C++: Can a + or - tell the compiler a value should be an int?

Question

I'm a beginner with C++ so this may seem like a silly question. Please humour me!

I was using static_cast<int>(numeric_limits<unsigned_char>::min()) and ::max() (according to this post), but also found here that a + or - sign can be used before the numeric_limits to achieve the same result. Am I correct in assuming that the +/- is basically just telling the compiler that the next thing is a number? Why would I use that as opposed to a static_cast?

Answer 1

The + sign you're seeing on that page is referred to as the "unary plus" operator. You should probably read up on arithmetic operators here to get a better understanding of what's happening.
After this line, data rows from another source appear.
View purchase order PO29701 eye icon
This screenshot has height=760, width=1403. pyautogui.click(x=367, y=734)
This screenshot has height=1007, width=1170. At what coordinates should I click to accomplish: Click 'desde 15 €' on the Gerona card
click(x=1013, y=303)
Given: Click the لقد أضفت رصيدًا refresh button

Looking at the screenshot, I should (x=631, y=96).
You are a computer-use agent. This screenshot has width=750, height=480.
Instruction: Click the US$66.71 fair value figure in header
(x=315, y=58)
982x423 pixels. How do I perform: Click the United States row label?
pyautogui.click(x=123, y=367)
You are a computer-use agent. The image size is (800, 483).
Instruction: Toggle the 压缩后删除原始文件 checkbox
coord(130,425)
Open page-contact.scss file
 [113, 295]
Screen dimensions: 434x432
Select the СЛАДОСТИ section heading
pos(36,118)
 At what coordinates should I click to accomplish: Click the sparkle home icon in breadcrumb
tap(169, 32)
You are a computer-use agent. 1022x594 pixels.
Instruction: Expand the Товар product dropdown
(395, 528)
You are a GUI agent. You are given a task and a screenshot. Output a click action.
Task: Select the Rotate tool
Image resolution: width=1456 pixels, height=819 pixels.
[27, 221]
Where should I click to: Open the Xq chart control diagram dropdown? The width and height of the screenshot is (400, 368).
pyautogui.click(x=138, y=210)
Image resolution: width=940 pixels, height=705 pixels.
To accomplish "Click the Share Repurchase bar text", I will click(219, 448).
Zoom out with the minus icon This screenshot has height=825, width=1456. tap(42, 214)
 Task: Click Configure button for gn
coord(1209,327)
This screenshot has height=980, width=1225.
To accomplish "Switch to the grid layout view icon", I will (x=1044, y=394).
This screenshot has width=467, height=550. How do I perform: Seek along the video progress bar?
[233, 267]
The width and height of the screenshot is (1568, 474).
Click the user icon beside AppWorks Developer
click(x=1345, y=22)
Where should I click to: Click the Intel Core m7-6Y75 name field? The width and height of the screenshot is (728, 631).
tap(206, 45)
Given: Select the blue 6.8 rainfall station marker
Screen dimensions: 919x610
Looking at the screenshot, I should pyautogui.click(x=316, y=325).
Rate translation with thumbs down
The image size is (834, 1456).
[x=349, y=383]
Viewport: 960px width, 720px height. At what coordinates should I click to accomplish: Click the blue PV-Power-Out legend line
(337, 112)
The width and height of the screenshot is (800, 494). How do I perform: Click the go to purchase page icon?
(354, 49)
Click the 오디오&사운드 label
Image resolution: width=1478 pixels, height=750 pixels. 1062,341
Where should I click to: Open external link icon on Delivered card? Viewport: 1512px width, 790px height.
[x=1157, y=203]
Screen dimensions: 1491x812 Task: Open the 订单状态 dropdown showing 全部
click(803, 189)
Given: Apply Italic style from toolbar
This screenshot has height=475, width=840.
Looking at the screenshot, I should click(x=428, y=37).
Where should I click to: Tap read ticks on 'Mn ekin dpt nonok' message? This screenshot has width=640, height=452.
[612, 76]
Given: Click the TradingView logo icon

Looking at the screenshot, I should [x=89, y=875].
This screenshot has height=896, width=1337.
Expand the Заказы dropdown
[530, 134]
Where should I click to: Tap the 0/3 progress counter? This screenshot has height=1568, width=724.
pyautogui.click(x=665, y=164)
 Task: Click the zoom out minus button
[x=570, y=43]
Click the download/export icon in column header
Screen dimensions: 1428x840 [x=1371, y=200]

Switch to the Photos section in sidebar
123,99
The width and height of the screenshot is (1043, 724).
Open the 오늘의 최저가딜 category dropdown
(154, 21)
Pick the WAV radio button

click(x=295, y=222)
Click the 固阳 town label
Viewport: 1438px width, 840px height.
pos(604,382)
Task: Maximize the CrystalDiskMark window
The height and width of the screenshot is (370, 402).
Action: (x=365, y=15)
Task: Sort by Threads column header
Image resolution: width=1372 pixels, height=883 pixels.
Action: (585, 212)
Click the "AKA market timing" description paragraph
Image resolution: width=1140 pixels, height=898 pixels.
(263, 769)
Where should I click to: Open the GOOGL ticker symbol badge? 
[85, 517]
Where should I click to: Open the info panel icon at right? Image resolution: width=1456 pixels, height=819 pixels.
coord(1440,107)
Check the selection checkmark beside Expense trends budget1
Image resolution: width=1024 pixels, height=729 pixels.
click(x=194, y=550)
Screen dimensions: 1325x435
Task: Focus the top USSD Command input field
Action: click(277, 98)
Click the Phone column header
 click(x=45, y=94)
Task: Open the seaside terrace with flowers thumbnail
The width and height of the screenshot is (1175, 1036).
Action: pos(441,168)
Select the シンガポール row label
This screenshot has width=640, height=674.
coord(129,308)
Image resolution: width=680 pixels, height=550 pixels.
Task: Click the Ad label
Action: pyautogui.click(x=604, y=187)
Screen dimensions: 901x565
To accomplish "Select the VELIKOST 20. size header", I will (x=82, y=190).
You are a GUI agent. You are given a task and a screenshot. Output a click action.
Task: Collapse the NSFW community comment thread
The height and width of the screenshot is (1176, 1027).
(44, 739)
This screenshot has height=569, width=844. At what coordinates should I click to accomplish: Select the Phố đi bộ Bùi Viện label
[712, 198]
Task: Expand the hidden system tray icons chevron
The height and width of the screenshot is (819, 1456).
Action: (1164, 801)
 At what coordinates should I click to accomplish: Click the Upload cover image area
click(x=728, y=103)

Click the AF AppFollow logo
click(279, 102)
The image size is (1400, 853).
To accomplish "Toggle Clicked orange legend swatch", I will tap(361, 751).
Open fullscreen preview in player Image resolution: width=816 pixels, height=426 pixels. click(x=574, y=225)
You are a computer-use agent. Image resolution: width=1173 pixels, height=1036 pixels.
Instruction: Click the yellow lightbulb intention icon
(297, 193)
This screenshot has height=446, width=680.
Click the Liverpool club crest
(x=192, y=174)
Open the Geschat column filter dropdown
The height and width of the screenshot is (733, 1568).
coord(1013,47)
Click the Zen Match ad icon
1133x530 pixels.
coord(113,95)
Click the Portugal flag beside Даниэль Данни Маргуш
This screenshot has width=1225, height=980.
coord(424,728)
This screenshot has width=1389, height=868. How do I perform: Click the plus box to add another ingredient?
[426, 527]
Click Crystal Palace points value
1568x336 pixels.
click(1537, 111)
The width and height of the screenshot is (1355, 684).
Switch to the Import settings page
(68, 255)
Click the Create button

That page has the following things to say about unary plus:

The built-in unary plus operator returns the value of its operand. The only situation where it is not a no-op is when the operand has integral type or unscoped enumeration type, which is changed by integral promotion, e.g, it converts char to int or if the operand is subject to lvalue-to-rvalue, array-to-pointer, or function-to-pointer conversion.

Unlike binary plus (i.e. where you would have two operands), unary plus is a slightly less common operator to see used in practice, but to be clear, there is nothing particularly special about it. Like other arithmetic operators, it can be overloaded, which means it's hard to say "universal" things about its behavior. You need to know the context in which it's being used to be able to predict what it's going to do. Start with a firm understanding of the various operators available and work your way down to this specific example.

Answer 2

Am I correct in assuming that the +/- is basically just telling the compiler that the next thing is a number?

No.

+ and - are simply artihmetic operators. For numeric operands, the unary minus operator changes the sign of the right hand operator and the unary plus operator doesn't change the sign.

The reason why the result is int even though the operand was unsigned char is because all operands of all arithmetic operators are always converted to int (or to unsigned int if all values of the operand's type aren't representable by int) if they were of lower rank. This special conversion is called integer promotion.

Why would I use that as opposed to a static_cast?

It's less characters to type. If that's appealing to you, then maybe you would use it for that purpose. If it isn't, then perhaps you should use static cast instead.